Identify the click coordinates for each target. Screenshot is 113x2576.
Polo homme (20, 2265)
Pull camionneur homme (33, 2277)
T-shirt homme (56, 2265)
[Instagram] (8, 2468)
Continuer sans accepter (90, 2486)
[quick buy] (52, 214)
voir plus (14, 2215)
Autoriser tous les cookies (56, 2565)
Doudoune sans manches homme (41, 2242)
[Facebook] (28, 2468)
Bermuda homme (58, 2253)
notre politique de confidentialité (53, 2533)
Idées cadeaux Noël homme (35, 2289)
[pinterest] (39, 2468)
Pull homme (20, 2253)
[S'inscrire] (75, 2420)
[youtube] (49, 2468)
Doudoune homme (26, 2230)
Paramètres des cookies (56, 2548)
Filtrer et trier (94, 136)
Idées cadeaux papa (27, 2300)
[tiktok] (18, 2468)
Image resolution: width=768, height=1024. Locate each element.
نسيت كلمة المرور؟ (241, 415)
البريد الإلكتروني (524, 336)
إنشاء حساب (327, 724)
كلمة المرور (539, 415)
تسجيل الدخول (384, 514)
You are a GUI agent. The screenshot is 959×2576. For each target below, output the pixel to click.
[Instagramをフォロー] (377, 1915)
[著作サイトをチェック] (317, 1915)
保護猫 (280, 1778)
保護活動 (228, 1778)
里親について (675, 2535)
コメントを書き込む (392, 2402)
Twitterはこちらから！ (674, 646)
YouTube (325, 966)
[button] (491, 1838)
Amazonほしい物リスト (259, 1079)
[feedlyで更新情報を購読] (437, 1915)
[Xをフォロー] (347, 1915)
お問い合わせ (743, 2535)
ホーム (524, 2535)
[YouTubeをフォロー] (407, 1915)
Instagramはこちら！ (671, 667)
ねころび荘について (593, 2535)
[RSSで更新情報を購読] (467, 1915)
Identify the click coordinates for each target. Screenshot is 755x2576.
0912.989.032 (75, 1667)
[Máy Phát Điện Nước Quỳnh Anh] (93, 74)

- [What is needed]:
Read the lines above. Gather those in which the string "Doudoune" is found.

- [Problem solution]:
Doudoune sans manches homme (41, 2242)
Doudoune homme (26, 2230)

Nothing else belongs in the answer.